Speaking at the Albany Rotary Club luncheon, Maschke responded candidly to the aforementioned questions asked by audience members.
The four-day school week question comes on the heels of the Wilcox County School Board recently voting to change its 2010-11 school calendar to a four-day schedule with classes Tuesday-Friday. Wilcox school officials believe the move would save about $100,000 annually. The plan still requires approval by the state board of education.
The Peach County School System switched to a four-day school week this school year due to state budget cuts.
"I don't think there's any chance Dougherty County will go to a four-day school week," Maschke said. "I think we've got to think about the parents and them having to find babysitting for that one day of the week. You can't just save money to save money; sometimes you have to spend money to have more effective teaching and learning. ... I just don't think it'll work here."
After the meeting, Maschke said, "The four-day school week is not something the administration is recommending or that the board is considering."
Gov. Sonny Perdue recently proposed paying teachers based on their performance rather than their experience or the degrees they held. Perdue said the new pay structure could be adopted in three years.

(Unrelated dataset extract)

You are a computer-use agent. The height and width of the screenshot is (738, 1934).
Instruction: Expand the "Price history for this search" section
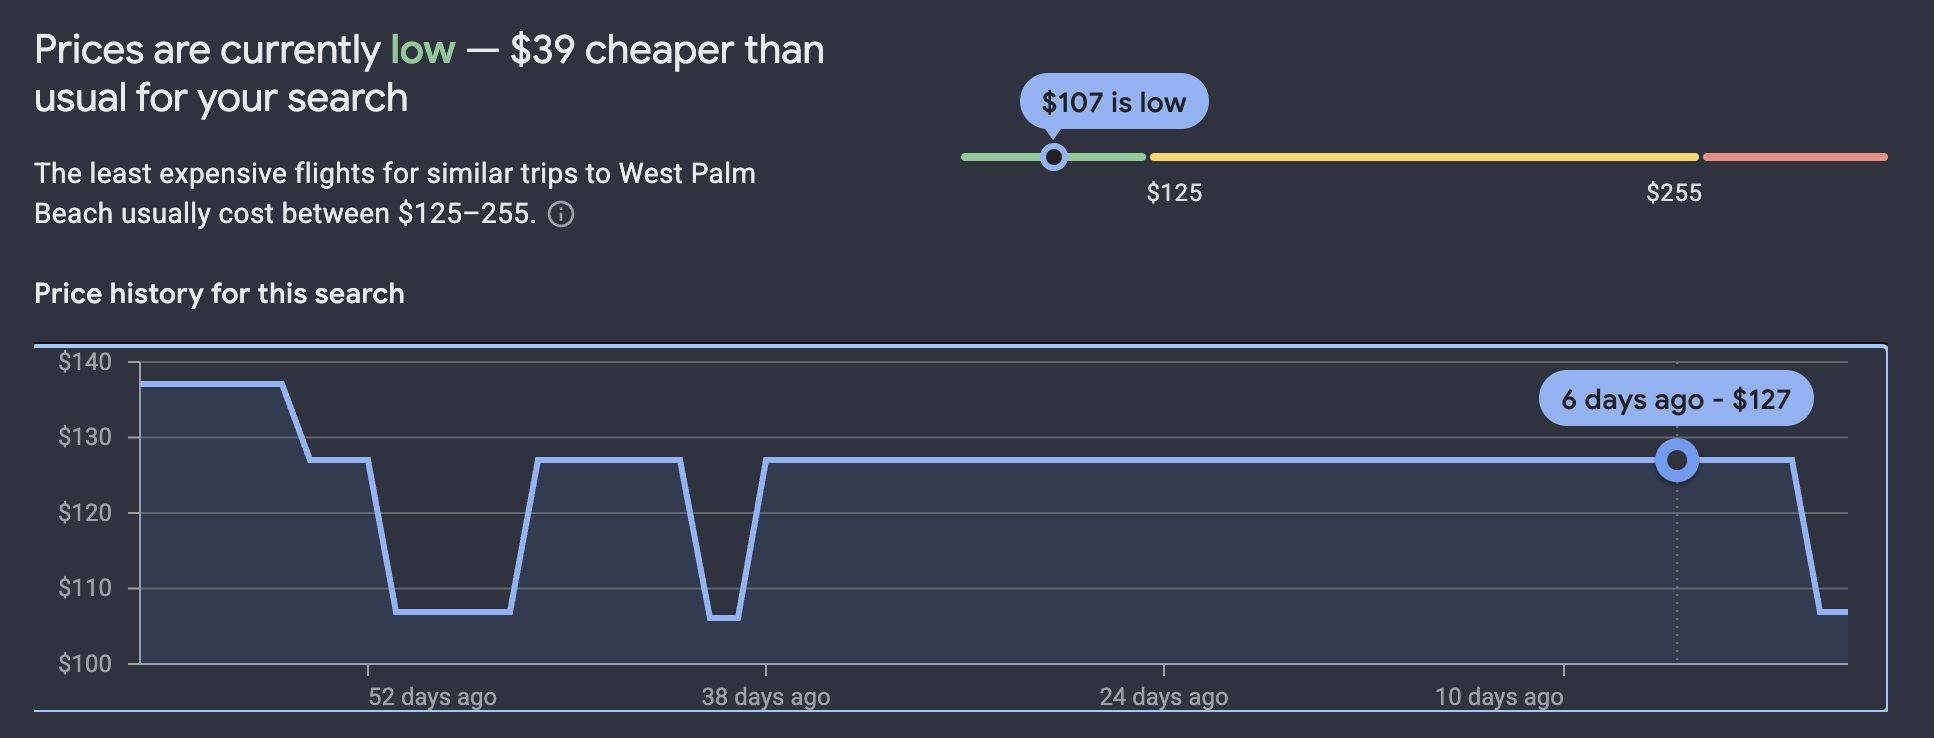click(x=218, y=293)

"I'm a big proponent of merit pay and with as much data as the school system and state prepares, we should be able to get into it," said Maschke, who was elected board chairman last January. "But, I'll be honest. I don't think the Dougherty County School System will be looking into that.
"The difficulty of implementing merit pay is that teachers and teacher unions oppose it, and the education system does not run on a business model. So people are not rewarded based on performance or results. Teacher and administrator salaries are based solely on years of service and the degrees and certificates that the employees possess."
Maschke began his 27-minute speech by going over the school system's ongoing search for a new superintendent. Current Superintendent Sally Whatley announced her retirement in late August. Whatley will remain on the job until the school board replaces her and names its 14th superintendent since 1885.
The position attracted 39 applicants from around the country and one from the United Kingdom before the application process ended Nov. 24. The school board has had several executive closed-door meetings since December regarding the superintendent search. The board is hoping to have a person in place by February or March, so that he or she would be involved in the 2010-11 school year budget process.
"Just stay tuned because I think a lot of things will be unfolding soon on this," Maschke said.
An architect by trade, Maschke also told Albany Rotarians about reviews the school system had conducted through an Atlanta consulting firm recently on the child nutrition program and central office operations.
"The consultant is now doing a review of all of the Dougherty County School System, going one department at a time," Maschke said. "We're hoping to have this in line for when the new superintendent comes in."
Maschke said the school system has also recently reviewed its supplement pay, salaries and personnel policies. He noted that the school system and school board have also gotten more aggressive in releasing personnel who were guilty of inappropriate behavior.
"In the past, people who did certain things we allowed to resign and they could work down the road," he said. "But the board now is firing people. We aren't putting up with such foolishness and take personnel issues very seriously."
Maschke, who is in his third school board term, also said that he has found more "cooperation" between the current board than previous boards he has worked with. The Rev. James Bush, Anita Williams-Brown, Milton Griffin, Velvet Riggins, Emily Jean McAfee and Michael Windom are the other current school board members.
"I think in the past couple of years, there's a more cooperative spirit. If we disagree, we agree to disagree," Maschke said. "We don't walk out of the room angry with each other, and I think the relationship between the superintendent and the board is a positive one."